Here are some of my thoughts:
#1 - “What is exalted among men is an abomination in the sight of God.”
What they prided themselves on and was applauded by men was actually offensive to God. And these men were seen as the cream of the religious crop. Empty religious acts may fool many people, but not God.
I should not seek to be put on the proverbial pedestal. My name may never be known among the “who’s who” lists. But, am I loving the Lord my God with all my heart, soul, and mind? That is what truly matters.
#2 – "The Law and the Prophets were until John, since then the good news is preached.”
The Law and the Prophets bear witness of the coming Messiah. The one whom John the Baptist said, “Look, the Lamb of God who takes away the sins of the world.” And he also said, "I am unworthy to even untie his sandals.”“
#3 – “Everyone forces his way into it.”
The Pharisees and many others believed that you could force yourself into God’s kingdom. They had more laws, stipulations, and requirements than the Texas Penal Code Book. And they prided themselves on keeping every single one. Why? They thought it earned them a special place with God. The truth was quite the opposite.
That same idea is prevalent today. I talk to so many lost, churched people who still believe in some type of works based salvation. You cannot force your way into the kingdom of God.
#4 – Not one iota of the law has passed away.
An iota is a Hebrew vowel point. It was literally a tiny dot that was added to the root consonants of a Hebrew word. It was small and seemingly insignificant.
Jesus says that not one iota will pass away.
Here is the point that jumped out at me. The context is crucial. He is conversing with the Pharisees who prided themselves on keeping the law. Jesus demonstrates that they have not and this is what judges them. There are two ways they have not kept the law.
First, by their additions and subtractions they have elevated their own opinions above the law of God. They have created stipulations that allow them to get away with things that are contrary to the law. Jesus gives them an example in the following verses.
Secondly, the major purpose of the Law and Prophets was it pointed to the coming Christ. Here He is, Jesus, and they have rejected Him, and thus rejected the law.
I am thankful that God's grace is not something that I can earn. I pray that all my service will be more than a religious act, but an act of true devotion, love, and worship of the Messiah who died for my sins.
Tuesday, July 31, 2007
Tuesday, July 24, 2007
Forgiven Much
Luke 7:47
“He who is forgiven little, loves little.”
I have been thinking a lot lately about the ten commandments. Specifically, I have been thinking about the use of the law in evangelism. This is not new, but it is new to me. I have always made a point to highlight the concept of sin with anyone I witnessed to. This is a must. In fact, evangelism without any mention of sin is not biblical evangelism.
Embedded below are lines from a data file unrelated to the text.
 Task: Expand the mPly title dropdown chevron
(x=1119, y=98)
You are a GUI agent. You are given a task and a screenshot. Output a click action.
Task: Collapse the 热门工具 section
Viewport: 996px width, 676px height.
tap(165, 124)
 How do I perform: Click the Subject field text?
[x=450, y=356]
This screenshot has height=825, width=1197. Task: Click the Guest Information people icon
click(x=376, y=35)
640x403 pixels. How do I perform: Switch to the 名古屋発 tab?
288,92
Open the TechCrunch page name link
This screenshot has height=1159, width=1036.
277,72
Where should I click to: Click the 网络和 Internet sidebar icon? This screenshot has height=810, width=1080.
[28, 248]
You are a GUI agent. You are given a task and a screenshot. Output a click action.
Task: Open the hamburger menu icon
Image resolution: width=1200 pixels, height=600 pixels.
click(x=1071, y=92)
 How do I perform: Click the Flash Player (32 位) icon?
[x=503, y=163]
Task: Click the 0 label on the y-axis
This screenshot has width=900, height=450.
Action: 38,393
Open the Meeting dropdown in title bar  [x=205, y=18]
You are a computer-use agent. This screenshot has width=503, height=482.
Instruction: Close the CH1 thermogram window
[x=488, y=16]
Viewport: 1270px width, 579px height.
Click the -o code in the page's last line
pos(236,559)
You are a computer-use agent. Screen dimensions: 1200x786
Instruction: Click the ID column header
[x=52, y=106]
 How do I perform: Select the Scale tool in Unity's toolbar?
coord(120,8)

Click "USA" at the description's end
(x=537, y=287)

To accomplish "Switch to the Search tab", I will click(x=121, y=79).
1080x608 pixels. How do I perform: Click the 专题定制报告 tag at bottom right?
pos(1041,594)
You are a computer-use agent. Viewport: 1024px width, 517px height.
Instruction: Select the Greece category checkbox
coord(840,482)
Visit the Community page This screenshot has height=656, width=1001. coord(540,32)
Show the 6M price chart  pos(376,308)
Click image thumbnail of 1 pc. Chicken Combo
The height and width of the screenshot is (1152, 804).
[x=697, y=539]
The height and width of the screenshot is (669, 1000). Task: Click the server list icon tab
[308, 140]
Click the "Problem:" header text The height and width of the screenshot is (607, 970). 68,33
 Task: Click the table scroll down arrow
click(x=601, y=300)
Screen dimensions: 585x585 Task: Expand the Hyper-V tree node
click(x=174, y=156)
But, recently I have been more intentional in using the ten commandments to confront people with their specific sins. This is biblical and serves a great purpose.
If people are unaware that they have broken the law and deserve the full punishment for their iniquity they will be unlikely to see the need for a Savior.
Luke 7:47 takes place as Jesus is eating dinner at a self-righteous Pharisees house. While eating, a known sinful women comes in and anoints Jesus’ feet with her tears and expensive perfume. The Pharisee objects because Jesus allowed a sinner to touch him.
At this moment Jesus turns to Simon Peter to make a point using an illustration. There are two men who owe money. One owes fifty bucks(denarii) the other owes 500. The owner of the money cancels the debt of each man. Who would be more grateful? Obviously the one who owed more. The one with the greater debt.
The Pharisee didn’t see himself as a sinner, and therefore saw no need for a Savior. The woman understood the depth of her iniquity and responded with gratitude and sacrificial love.
The Pharisee was just as much a sinner as the woman, he just refused to see it. Therefore, he did not respond to Christ in the same way the woman did.
There are many people who come to Jesus as an insurance policy or because they want a better life. They love God very little. It is different when someone comes to Jesus because they are confronted by the magnitude of their lawlessness. They are painfully aware that they have broken God’s law and stand in the path of facing the full judgment for their sin. The run to a Savior and stay with that Savior who rescues them from the depth of their iniquity. They love much!
I am beginning to see the need to confront people with the ten commandments to make it clear the reality and severity of sin. Hopefully, this will produce believers who love Jesus much!
“He who is forgiven little, loves little.”
I have been thinking a lot lately about the ten commandments. Specifically, I have been thinking about the use of the law in evangelism. This is not new, but it is new to me. I have always made a point to highlight the concept of sin with anyone I witnessed to. This is a must. In fact, evangelism without any mention of sin is not biblical evangelism.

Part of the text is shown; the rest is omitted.